EU agrees further anti-terror cooperation

Charles Clarke said last night that European security ministers had agreed on the “substance” of measures to improve data sharing and cooperation to tackle terrorism across the EU.

The home secretary chaired an emergency meeting of the justice and home affairs council yesterday to which he put plans to force companies to retain mobile phone and internet data for between six months and a year.

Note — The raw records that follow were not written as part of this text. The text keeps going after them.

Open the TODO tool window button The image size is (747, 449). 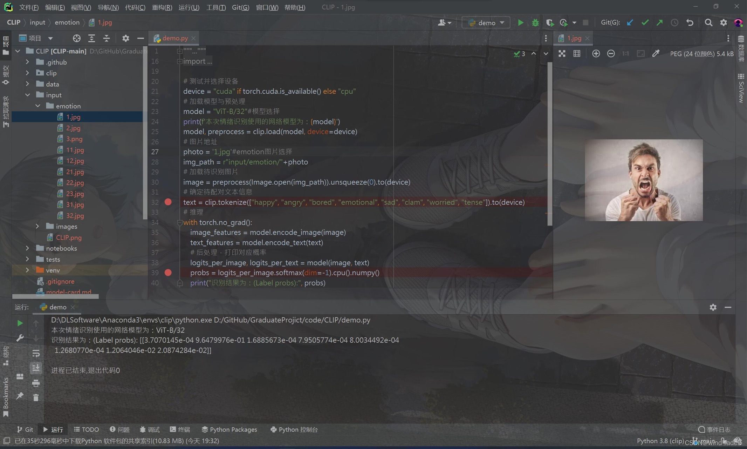tap(87, 429)
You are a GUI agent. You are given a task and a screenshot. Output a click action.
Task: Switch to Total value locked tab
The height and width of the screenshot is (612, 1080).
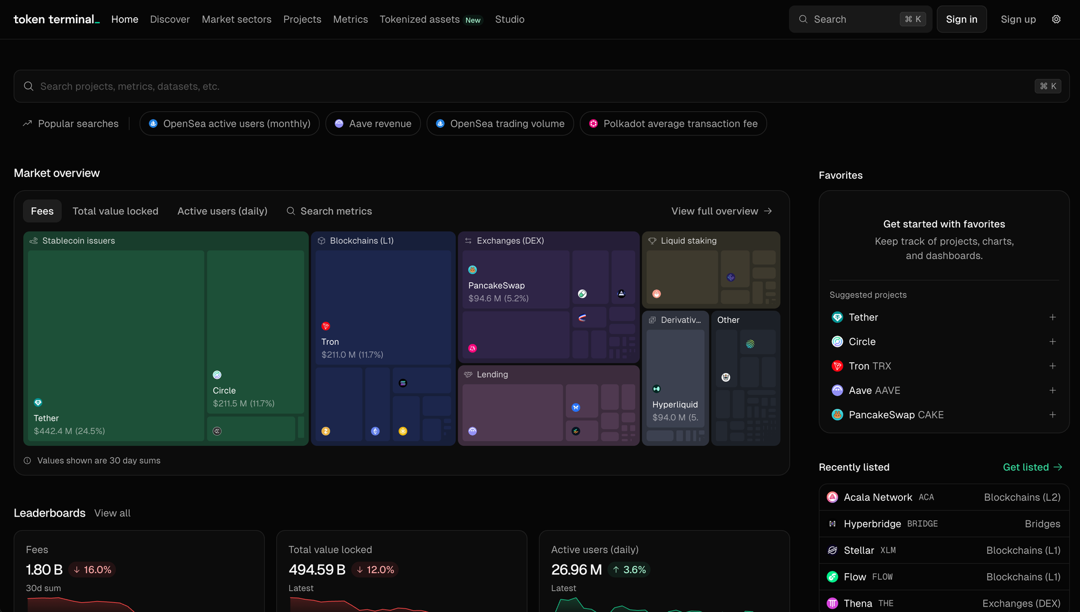[x=115, y=211]
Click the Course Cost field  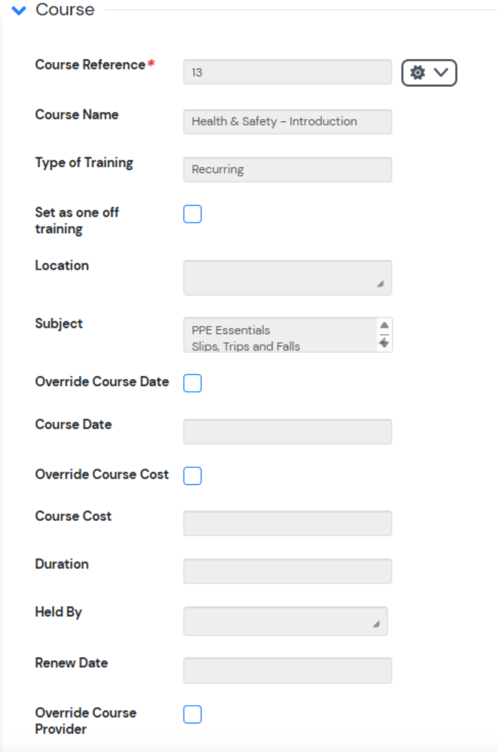pos(287,523)
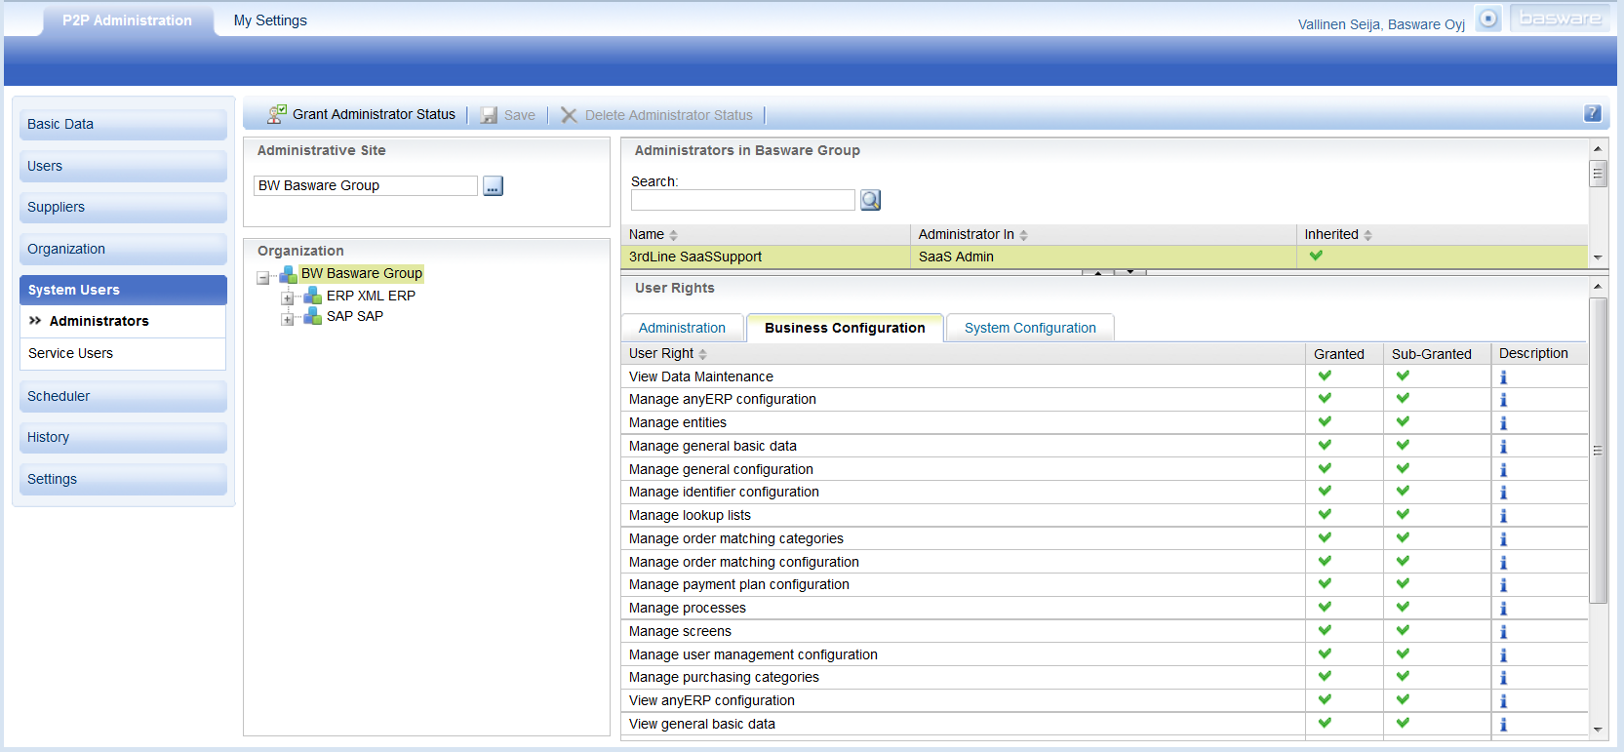Click the User Rights vertical scrollbar
Image resolution: width=1624 pixels, height=752 pixels.
(1598, 449)
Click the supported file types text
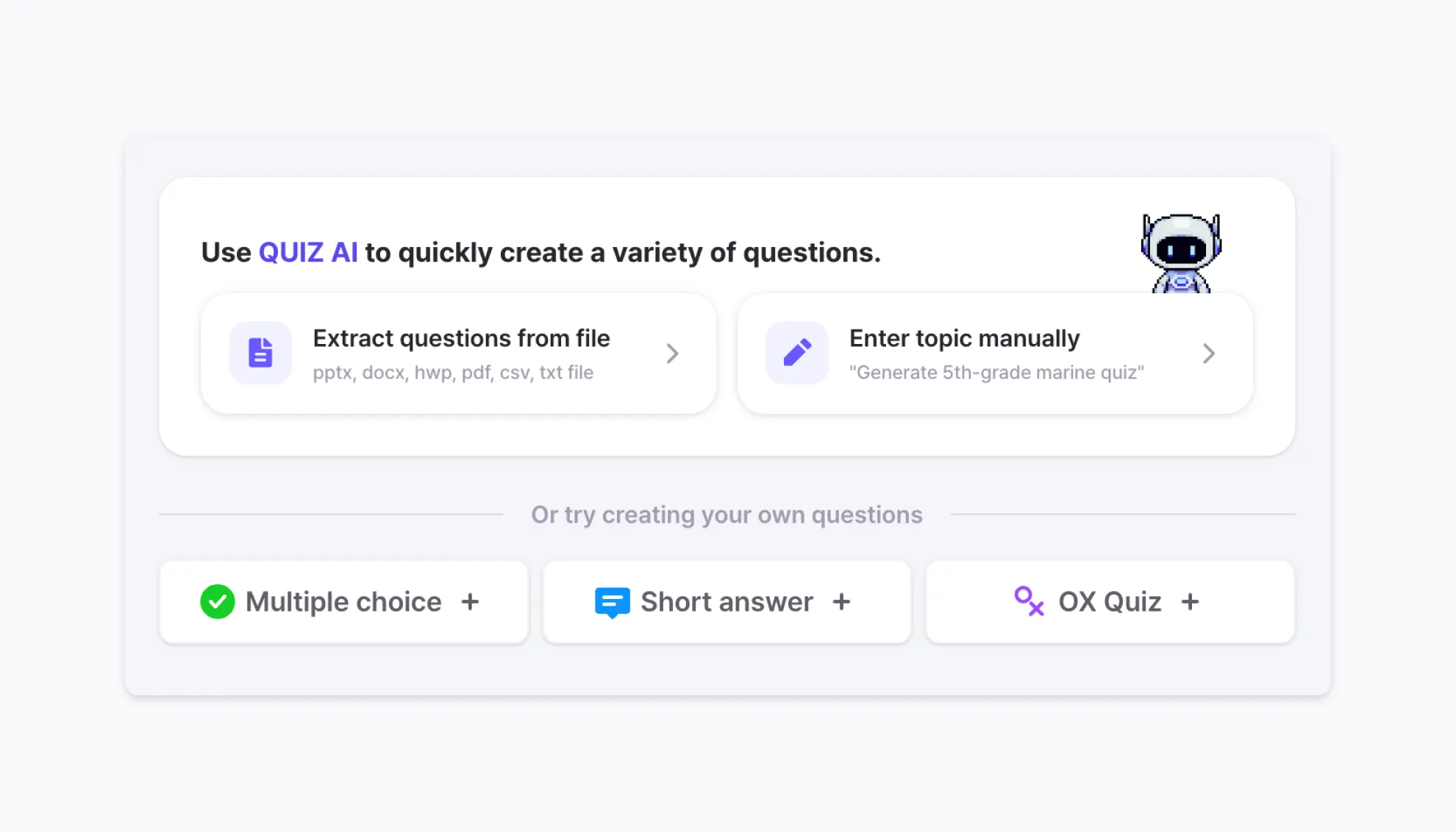 [453, 373]
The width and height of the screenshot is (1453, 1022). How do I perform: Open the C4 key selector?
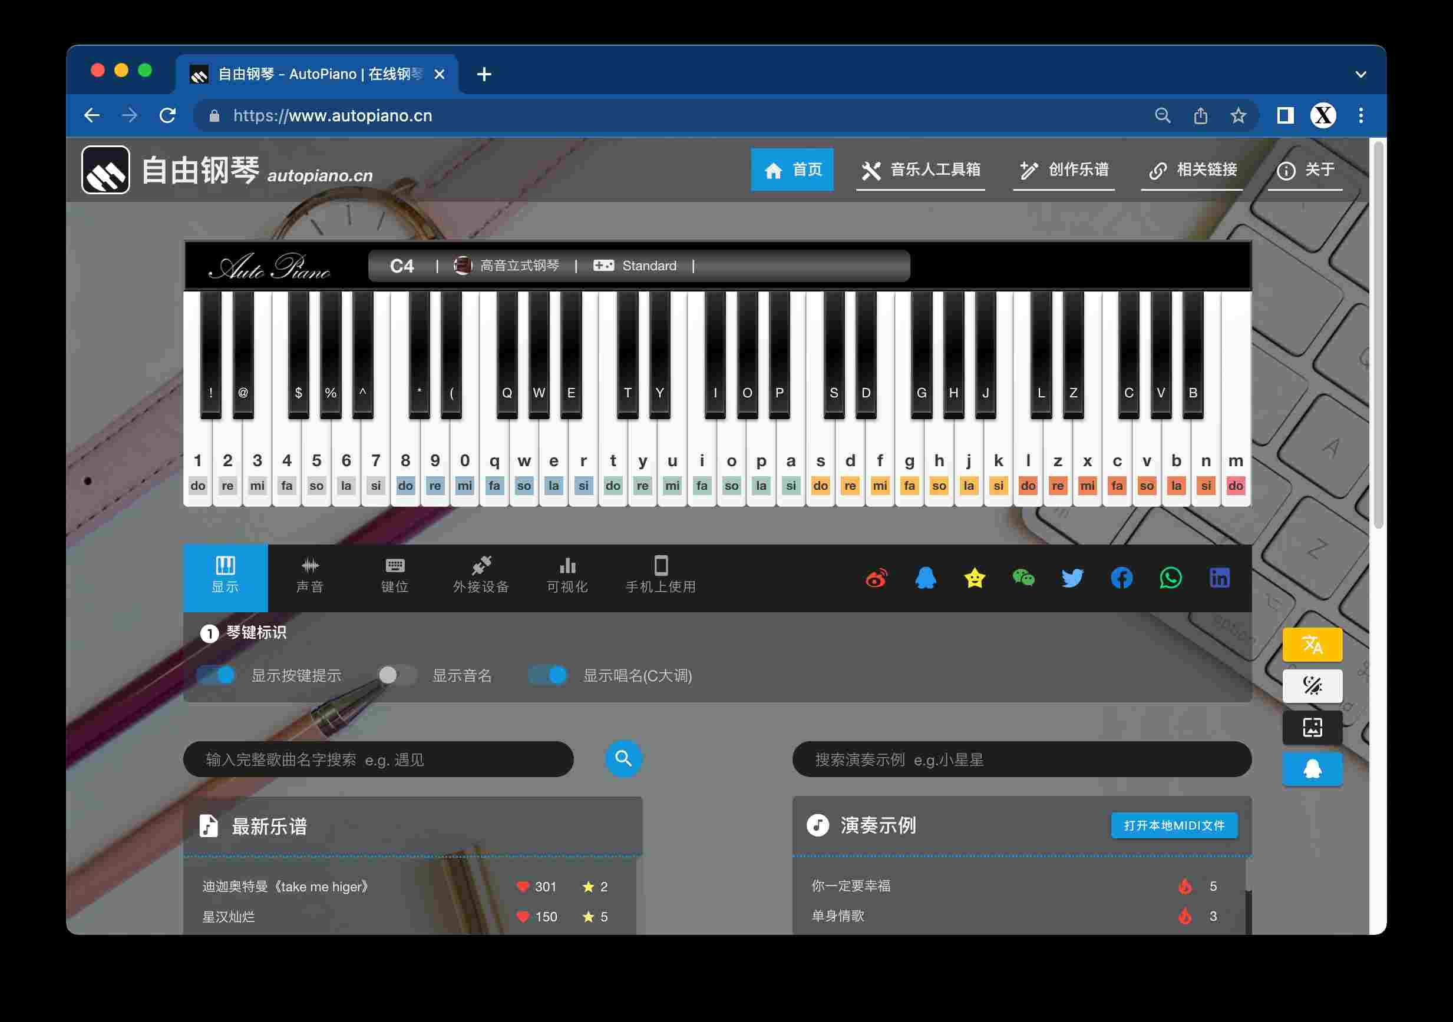coord(402,266)
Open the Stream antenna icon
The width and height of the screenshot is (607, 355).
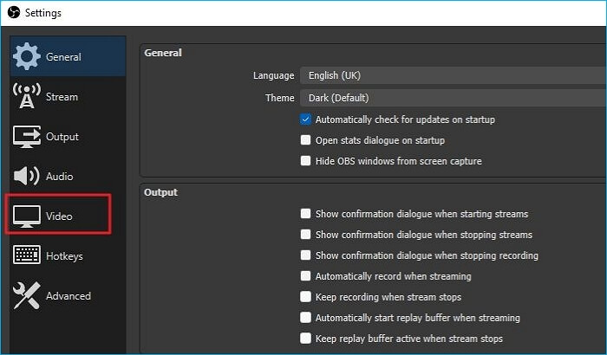point(26,96)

Following agreement on this and other plans to improve cooperation among member states, Mr Clarke said new legislation was likely to be in place within the next two to three months.

“There was a lot of evidence given today of the importance of this data for detecting and preventing terrorism, and indeed other crimes, and there was a great readiness by all my colleagues to make the agreements that are necessary,” he told Channel Four News.

A statement from the council declared that, following last week’s terror attacks on London, it “strengthens its commitment to combating terrorism and upholding the fundamental principles of freedom, security and justice”.

As a result, its “immediate priority” is to build on the existing framework for investigating terrorists across borders to impede their planning, support networks and funding.

Measures agreed in Brussels included sharing more information on lost and stolen explosives, tackling terrorist finances by regulating wire transfers of money and money laundering, and ensuring common standards for nations with ID card schemes.

The council also urged member states to improve the exchange of police and judicial information through Europol and Eurojust, and cooperate on the best ways to improve national counter-terrorism measures.

Expressing its “profound condolences” to the London victims, it said it was vital that the EU be able to manage and minimise the consequences of terrorist attacks, and recommended that member states carry out regular counter-terrorist exercises.

In addition, it highlighted the importance of providing “solidarity and support to the victims of terrorism” and in particular working on ways to “counter radicalisation and terrorist financing” both within the EU and through international cooperation.

Meanwhile, Mr Clarke denied that some of the men suspected of carrying out last Thursday’s attacks were arrested last year.

French interior minister Nicolas Sarkozy had claimed that a UK delegation at an EU counter-terrorism meeting told him that several of the suspects had been “subject to partial arrest” in 2004.